Master主备切换机制

目录

 

1.含义

2.完成过程

3.Master.scala => completeRecovery()分析

4.重点方法

5.清理机制汇总


1.含义

实际指Master的切换,将出故障的 Active Master 替换为 StandBy Master 

2.完成过程

(1)(抢救,复用之前的数据)使用持久化引擎读取持久化的storedApps,storeDrivers,storeWorkersFileSystemPersistenceEngine,ZookeeperPersistenceEngine
(2)(重新注册到Master)将读取的持久化信息中, Application,Driver,Worker 重新注册到Master内部的缓存结构
(3)(Master反向注册)在Master中将APplication,Worker的状态改为 UNKNOWN,重新向Application对应的Driver,Worker发送standby Master地址
(4)(检验Driver,Worker)如果该组件运行正常,会返回给Master消息,并且更改状态为 “非KNOWN”
(5)(Master过滤)调用completeRecovery()方法,对非正常运行的Driver,Worker进行移除
(6) (重新分配)调用schedule()方法

3.Master.scala => completeRecovery()分析

(1)判断Master的RecoveryState,是否为RECOVERING,后转化为COMPLETING_RECOVERY
(2)从workers中过滤出 UNKNOWN的,调用removeWorker()
(3)从apps中过滤出 UNKNOWN的,调用finishApplication()
(4)从 drivers中过滤出 当前driver.worker.isEmpty进行遍历
(5)将driver.desc.supervisev 调用 relaunchDriver()
(6)其余 removeDriver()
(7)调用scheduler

Master主备切换机制

4.重点方法

(1)Master.removeWorker()
1>更新worker状态为 DEAD
2>遍历 worker中的executors,调用 removeExecutor()
3>遍历 worker中的 drivers:
     将描述为  desc.supervise ,调用 relaunchDriver()
     其余 removeDriver()
4>最后从固有的worker引擎 persistenceEngine 中调用 removeWorker()
 
(2)WorkerInfo.removeExecutor()
移除ID,移除占用的cpu cores
if (executors.contains(exec.id)) {
      removedExecutors += executors(exec.id)
      executors -= exec.id
      coresGranted -= exec.cores
}
    
(3)Master.relaunchDriver()
driver.worker = None
driver.state = DriverState.RELAUNCHING
waitingDrivers += driver
schedule()
    
(4)Master.removeDriver()
drivers.find(d => d.id == driverId) match 
persistenceEngine.removeDriver(driver)
driver.worker.foreach(w => w.removeDriver(driver))
schedule()

(5)Master.finishApplication()=》removeApplication(app, ApplicationState.FINISHED)
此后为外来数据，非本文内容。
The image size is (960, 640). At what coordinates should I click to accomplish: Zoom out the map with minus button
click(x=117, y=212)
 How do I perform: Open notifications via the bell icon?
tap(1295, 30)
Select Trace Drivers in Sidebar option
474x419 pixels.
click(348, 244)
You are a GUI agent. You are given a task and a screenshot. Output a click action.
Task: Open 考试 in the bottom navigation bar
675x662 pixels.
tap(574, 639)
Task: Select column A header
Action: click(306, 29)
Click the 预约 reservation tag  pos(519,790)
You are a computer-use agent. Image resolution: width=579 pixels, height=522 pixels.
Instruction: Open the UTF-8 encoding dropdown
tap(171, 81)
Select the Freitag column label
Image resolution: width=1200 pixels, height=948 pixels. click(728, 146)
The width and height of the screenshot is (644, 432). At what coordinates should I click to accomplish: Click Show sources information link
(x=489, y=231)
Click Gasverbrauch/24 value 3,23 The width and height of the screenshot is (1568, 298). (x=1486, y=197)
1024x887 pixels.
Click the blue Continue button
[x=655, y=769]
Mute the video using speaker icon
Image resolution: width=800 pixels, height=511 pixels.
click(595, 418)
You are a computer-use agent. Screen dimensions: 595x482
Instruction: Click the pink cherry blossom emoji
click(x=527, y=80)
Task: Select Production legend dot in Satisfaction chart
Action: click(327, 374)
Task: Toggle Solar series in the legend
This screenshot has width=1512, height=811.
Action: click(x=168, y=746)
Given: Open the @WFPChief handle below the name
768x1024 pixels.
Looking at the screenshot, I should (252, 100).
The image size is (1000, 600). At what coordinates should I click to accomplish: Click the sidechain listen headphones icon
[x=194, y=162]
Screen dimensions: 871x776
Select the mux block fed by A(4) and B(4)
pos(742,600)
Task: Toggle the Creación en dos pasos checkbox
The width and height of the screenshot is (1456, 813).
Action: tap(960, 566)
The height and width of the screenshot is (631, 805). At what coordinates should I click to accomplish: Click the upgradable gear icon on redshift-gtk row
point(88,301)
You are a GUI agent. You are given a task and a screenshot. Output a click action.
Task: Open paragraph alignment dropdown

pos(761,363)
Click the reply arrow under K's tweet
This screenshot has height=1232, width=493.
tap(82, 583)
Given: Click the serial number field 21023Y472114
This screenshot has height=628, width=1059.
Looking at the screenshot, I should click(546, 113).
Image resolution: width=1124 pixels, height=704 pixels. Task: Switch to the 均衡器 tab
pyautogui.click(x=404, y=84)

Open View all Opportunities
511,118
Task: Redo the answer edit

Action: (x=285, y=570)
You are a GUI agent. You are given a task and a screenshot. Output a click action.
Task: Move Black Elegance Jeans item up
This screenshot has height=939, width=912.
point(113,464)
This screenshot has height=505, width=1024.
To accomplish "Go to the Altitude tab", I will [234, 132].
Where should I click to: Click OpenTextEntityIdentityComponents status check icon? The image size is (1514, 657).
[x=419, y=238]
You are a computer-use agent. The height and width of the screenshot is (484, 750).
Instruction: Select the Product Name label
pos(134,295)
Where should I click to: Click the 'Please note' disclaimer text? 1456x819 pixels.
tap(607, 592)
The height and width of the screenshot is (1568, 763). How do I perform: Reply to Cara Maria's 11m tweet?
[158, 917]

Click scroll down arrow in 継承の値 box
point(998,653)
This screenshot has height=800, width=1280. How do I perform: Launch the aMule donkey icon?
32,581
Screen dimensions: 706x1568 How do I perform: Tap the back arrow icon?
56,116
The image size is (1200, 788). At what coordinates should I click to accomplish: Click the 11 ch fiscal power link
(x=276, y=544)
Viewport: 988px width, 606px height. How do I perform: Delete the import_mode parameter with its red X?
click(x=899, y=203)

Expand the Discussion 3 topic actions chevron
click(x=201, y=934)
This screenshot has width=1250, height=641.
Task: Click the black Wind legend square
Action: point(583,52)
(6)Master.removeApplication()    
if (apps.contains(app))
applicationMetricsSystem.removeSource(a.appSource)
exec.worker.removeExecutor(exec)
persistenceEngine.removeApplication(app)
schedule()

5.清理机制汇总

(1)从内存缓存结构中移除
(2)从相关组件的内存缓存中移除
(3)从持久化存储中移除